Flink Chinese learning website

flink-learning.org.cn

A data warehouse is a subject-oriented, integrated, nonvolatile, and time-variant collection of data in support of management’s decisions.

– Bill Inmon

Data integration VS data synchronization

The concept of “data integration” is often confused with that of “data synchronization”, so we distinguish between the two.

  • “Data integration” refers specifically to the data synchronization process for the ODS layer of the data warehouse,

  • “Data synchronization” is oriented to the generalized source-to-sink data transmission process.

The relationship between them is shown in the figure below:

The “data synchronization platform” provides basic capabilities, unadulterated by specific business logic. Data integration platform is built on “data synchronization platform”, in addition to the original data synchronization also contains some aggregation logic (such as through a database of log data to restore the snapshot data will be in detail below) and on the number of warehouse related content (all warehouse ODS layer library table naming conventions), etc. At present, we are planning the construction of “data synchronization platform”, but this does not affect the construction of “data integration platform”. Some synchronization requirements can be created in the “real-time computing platform” in advance, which can be decoupled in the way of “convention”.

It is worth noting that “data integration” should also cover “data collection” (supported by specific tools) and “data cleaning” (determined by collection granularity, logging specifications, and so on), both of which are implemented by individual companies and will not be covered in detail in this article.

Second, integration requirements

At present, the internal data integration requirements of Banyu are mainly reflected in three parts: Stat Log (service standardization Log or statistical Log), TiDB and MongoDB. In addition, there are some Service logs, Nginx logs, etc., which are not representative will not be introduced in this article. In addition, as the real-time data warehouse is under construction, the data Integration Platform only covers offline data warehouse (Hive) at present.

  • Stat Log: Service disk logs are collected by the FileBeat component to Kafka. Stat Log integration is relatively simple because logs are of the Append Only type. You Only need to synchronize Kafka data to Hive.
  • DB (TiDB and MongoDB) : THE DB data is relatively troublesome. The core requirement is that the data warehouse can have the mirror of the service database, that is, the snapshot of the data at a certain moment (day level or hour level) in the service database. Of course, sometimes there is also the need to analyze the process of data change. So DB data integration needs to take both aspects into account.

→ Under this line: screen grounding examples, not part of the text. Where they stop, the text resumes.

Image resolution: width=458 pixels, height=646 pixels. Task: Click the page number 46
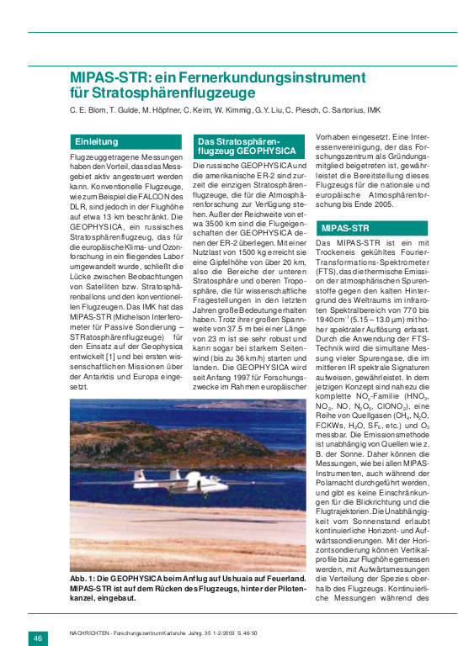[x=39, y=638]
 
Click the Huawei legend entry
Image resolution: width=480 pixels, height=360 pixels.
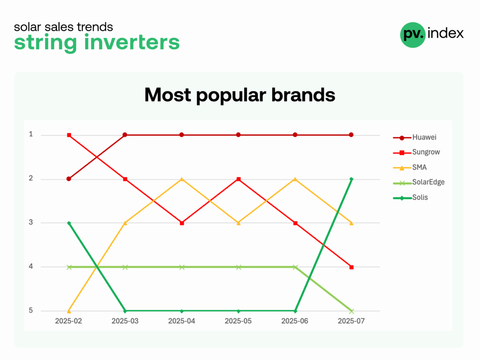point(415,137)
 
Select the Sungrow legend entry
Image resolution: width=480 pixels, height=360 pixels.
point(416,152)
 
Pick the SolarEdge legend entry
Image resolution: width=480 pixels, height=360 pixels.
point(419,182)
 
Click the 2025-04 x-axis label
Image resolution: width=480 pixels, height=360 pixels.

As the above two types of data integration methods are quite different, they will be discussed separately below.

Data integration V1

In the early stage, the “data integration platform” has already had its embryonic form, which is mainly realized by a series of open source tools. As time goes on, the problems exposed in this version gradually increase. Next, V1 will be elaborated mainly from the perspective of data flow, and more details will be reflected in the design of V2 version.

3.1 the Stat Log

The integration of logs is not connected to the platform, but in a smokestack development mode. The link of data integration is shown in the figure below:

Data in Kafka is synchronized to HDFS through Flume. The Spark task imports data from HDFS to Hive and creates partitions. The overall link is long and the introduction of third-party components (Flume) increases the operation and maintenance cost. In addition, the redundant storage of Kafka’s original data in HDFS also increases the storage cost.

3.2 DB

The integration of DB data is mainly realized in the query mode (batch mode, where the snapshot data is obtained by scanning the whole table through Select query), and its link is shown as follows:

The user submits the integration task via the platform. The scheduled market access task scans the integration platform metadata database and generates the corresponding fetch task (TiDB data via Sqoop tool and MongoDB data via Mongoexport tool). It can be seen that version V1 does not obtain the log data of database changes, which cannot meet the requirements for analyzing the data change process.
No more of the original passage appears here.